This task asks for the lines from the one with "Subscribe (151, 1454)" to the final line below, repeated exactly, with pictures omitted.
Start of EXERCISE MATERIAL
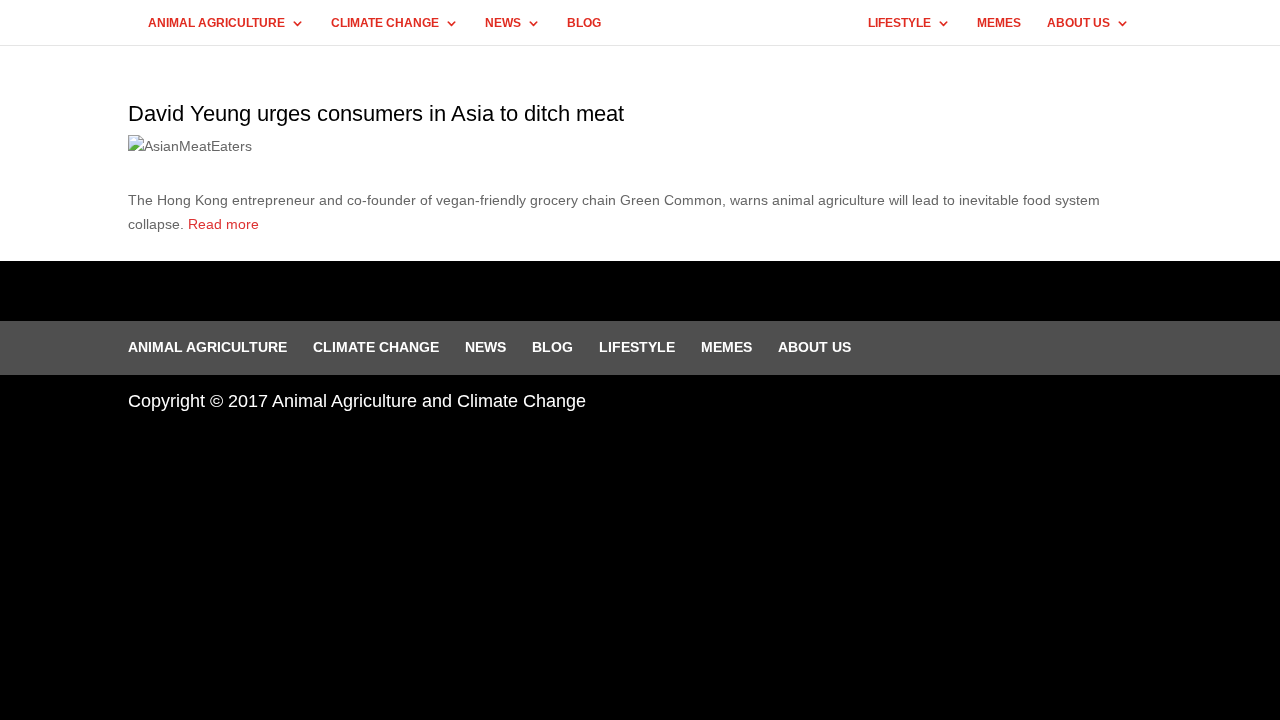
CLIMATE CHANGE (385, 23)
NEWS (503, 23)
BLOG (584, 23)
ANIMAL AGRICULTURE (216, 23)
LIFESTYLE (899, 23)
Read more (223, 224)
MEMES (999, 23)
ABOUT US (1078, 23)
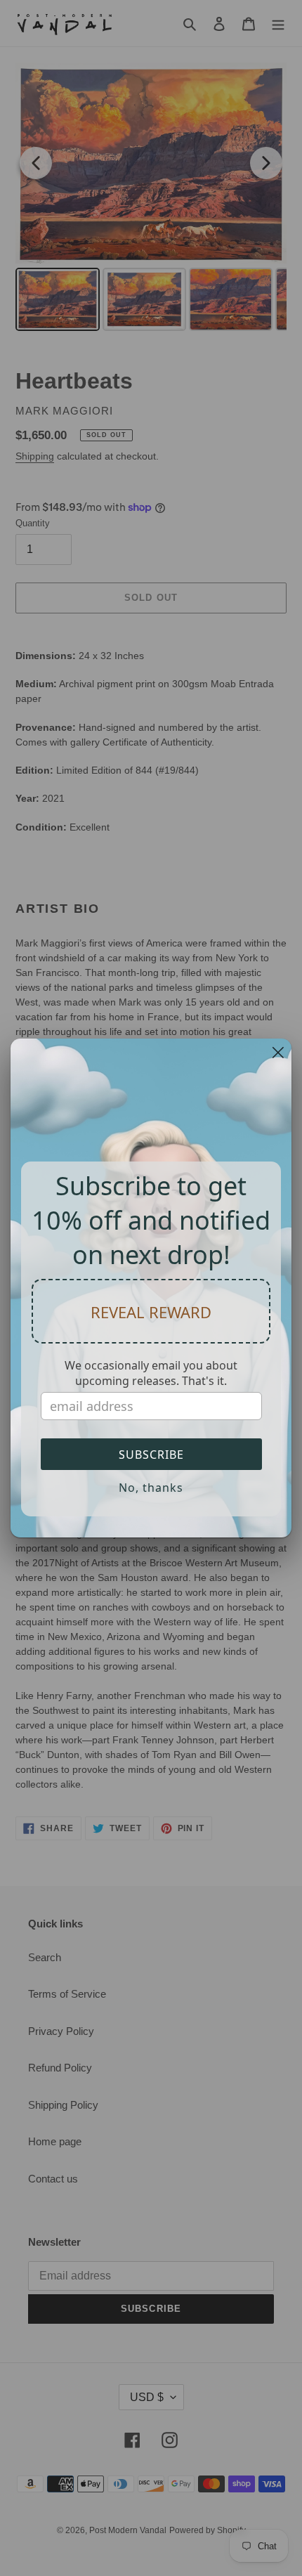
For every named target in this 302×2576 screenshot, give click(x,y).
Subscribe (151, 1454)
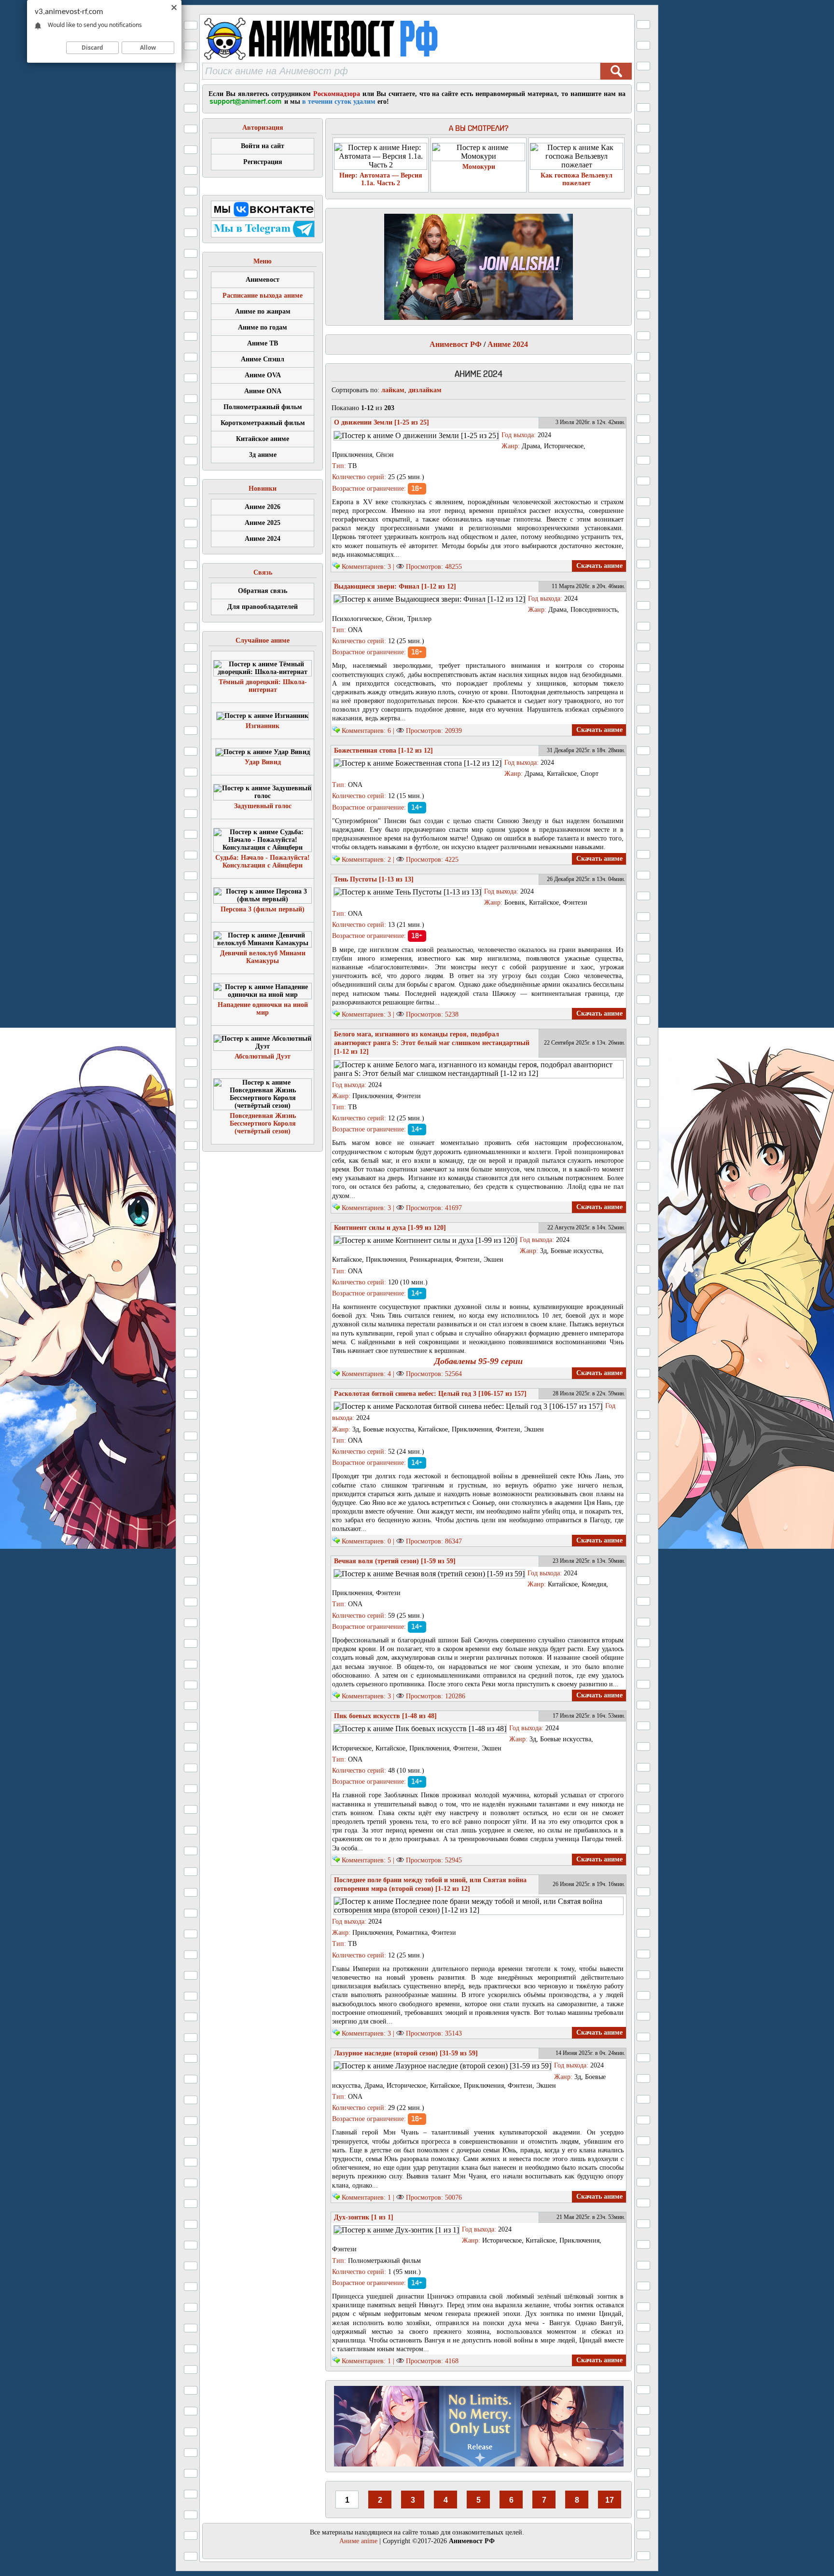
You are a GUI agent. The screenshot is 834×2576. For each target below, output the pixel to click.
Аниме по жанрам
End of EXERCISE MATERIAL
• _SOLUTION TO THE EXERCISE_:
Subscribe (151, 1454)
You are a GUI agent. The screenshot is 834×2576. For each target below, output the pixel to click.
Аниме по жанрам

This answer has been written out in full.